Honorary Australian Amy Yang has choked back tears after running away with the Women's PGA Championship in Washington.

After knocking on the door for more than a decade, the former Gold Coast high school prodigy landed her maiden major championship with a three-stroke triumph over fellow South Korean Jin Young Ko, American world No.2 Lilia Vu and Japan's Miya Yamashita.

Yang started the final round with a two-shot buffer and stormed to a seven-stroke lead at one point, before settling for a closing even-par 72 at Sahalee Country Club, east of Seattle.

She finished with a seven-under 281 total and the $US1.56 million winner's cheque.

Amy Yang.
Amy Yang is showered with champagne on the 18th hole at Sahalee Country Club. (AP PHOTO)

Ko (71), Vu (71) and Yamashita (73) shared the runner-up spoils at four under, one better than Americans Ally Ewing (71) and Lauren Hartlage (74).

Not even a three-putt bogey on the 16th hole and a watery double on No.17  could deny Yang after several near misses at the majors.

Yang, who completed her education at Robina State High and won the ANZ Ladies Masters at Royal Pines Resort as a 16-year-old while in Year 11, was runner-up at the US Women's Open in both 2012 and 2015.

Twice she held the 54-hole lead in majors, only to fall short.

The 34-year-old had also posted a total of five fourth placings at the PGA Championship, the Women's British Open and Chevron Championship.

Now, at age 34, Yang is the oldest major winner on the LPGA Tour since Angela Stanford won the 2018 Evian Championship at 40.

This was Yang's 75th major start, also the most before a player's first success since Stanford, who was playing her 76th.

"I'm lost for words right now," Yang said after saluting for the first time since winning last year's season-ending Tour Championship.

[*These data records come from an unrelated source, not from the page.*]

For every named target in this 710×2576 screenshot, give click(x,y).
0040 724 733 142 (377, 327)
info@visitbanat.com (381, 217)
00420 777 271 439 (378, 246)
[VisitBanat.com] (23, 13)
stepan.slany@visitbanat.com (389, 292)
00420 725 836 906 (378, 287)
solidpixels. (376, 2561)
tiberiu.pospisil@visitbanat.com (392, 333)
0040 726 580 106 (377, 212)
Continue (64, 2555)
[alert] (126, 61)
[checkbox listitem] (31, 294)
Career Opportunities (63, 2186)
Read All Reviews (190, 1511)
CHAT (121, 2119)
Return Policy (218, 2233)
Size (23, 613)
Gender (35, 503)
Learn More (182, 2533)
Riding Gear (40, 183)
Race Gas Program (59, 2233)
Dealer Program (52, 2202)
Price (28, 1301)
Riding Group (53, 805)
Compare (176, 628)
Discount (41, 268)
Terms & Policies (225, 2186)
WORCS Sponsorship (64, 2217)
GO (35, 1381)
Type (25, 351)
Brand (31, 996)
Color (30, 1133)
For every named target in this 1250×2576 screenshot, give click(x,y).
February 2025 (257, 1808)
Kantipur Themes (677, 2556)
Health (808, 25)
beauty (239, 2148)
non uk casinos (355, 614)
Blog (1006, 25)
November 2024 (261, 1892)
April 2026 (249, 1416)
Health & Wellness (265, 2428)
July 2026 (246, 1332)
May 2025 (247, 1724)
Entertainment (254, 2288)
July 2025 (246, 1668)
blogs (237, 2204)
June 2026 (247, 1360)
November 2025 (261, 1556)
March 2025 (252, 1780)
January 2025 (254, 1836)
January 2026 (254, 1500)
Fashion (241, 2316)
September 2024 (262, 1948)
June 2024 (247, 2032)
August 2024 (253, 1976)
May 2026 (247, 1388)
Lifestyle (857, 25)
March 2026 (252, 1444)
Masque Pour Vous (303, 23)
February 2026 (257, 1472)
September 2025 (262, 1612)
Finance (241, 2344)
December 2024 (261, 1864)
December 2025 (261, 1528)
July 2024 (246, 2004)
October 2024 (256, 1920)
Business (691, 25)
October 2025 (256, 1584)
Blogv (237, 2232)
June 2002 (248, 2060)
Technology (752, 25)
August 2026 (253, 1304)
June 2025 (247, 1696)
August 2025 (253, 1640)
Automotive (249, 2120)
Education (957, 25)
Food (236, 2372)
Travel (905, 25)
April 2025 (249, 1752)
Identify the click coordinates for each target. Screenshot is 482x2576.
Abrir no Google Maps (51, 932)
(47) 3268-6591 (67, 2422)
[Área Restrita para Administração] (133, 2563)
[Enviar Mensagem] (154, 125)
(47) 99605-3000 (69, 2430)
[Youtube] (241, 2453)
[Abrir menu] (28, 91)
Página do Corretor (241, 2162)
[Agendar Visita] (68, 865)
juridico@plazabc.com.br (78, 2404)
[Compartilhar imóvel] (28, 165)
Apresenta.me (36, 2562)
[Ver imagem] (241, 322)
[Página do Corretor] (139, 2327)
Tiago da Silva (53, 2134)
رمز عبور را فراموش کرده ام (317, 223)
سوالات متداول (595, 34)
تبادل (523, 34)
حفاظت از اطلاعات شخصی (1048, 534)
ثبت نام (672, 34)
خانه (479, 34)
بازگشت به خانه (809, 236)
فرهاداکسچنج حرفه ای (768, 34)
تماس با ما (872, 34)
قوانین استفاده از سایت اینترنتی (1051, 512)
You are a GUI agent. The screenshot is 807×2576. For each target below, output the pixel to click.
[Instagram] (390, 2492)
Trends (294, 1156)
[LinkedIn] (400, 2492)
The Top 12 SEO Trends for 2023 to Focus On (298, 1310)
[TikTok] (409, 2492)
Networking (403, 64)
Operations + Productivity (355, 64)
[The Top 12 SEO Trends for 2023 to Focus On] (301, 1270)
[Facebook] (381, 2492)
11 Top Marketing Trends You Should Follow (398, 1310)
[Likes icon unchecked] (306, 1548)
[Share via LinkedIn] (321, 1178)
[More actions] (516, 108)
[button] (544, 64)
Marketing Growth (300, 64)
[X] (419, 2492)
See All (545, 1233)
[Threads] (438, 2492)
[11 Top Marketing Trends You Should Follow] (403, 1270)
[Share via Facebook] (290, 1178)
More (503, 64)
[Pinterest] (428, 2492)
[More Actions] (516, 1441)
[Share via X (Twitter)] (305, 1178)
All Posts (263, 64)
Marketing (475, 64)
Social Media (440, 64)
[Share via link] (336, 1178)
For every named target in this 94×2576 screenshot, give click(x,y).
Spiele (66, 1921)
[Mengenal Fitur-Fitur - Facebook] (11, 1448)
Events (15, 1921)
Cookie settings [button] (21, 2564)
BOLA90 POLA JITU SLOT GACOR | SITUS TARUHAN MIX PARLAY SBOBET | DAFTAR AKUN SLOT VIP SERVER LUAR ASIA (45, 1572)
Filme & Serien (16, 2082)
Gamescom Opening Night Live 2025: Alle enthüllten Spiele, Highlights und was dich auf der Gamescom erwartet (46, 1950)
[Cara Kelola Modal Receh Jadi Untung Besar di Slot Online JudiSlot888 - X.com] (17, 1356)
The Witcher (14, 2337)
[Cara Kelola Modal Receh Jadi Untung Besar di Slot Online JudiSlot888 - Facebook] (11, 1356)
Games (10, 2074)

"So all the hard work we, our team, did together and I'm so grateful for that.

"I always wanted to win a major and I came close several times and I started doubting myself if I'm ever going to win a major before I retire.

"I've been on tour quite a while and I am so grateful and very, very happy to win a major."

Her reward for finally breaking through is a spot on South Korea's Olympic team for a third time.

Hannah Green
Golf ace Hannah Green can't wait to represent Australia at a second Olympic Games. (John Cowpland/AAP PHOTOS)

Paris Games teammates Hannah Green (71) and Minjee Lee (74) finished as joint top Australians, in a tie for 24th at four over par.

The Perth duo, who will join men's representatives Jason Day and Lee's brother Min Woo in Paris, still have another major, the Evian Championship in France from July 11-14, before the Olympics.

Green, the world No.5 boasting two wins already in 2024, will head home for 10 days to recharge.

"It'll be really quick turnover, but it will be good for me mentally," she said.

"Not that I've been struggling in the last few months, but it's always nice to return home.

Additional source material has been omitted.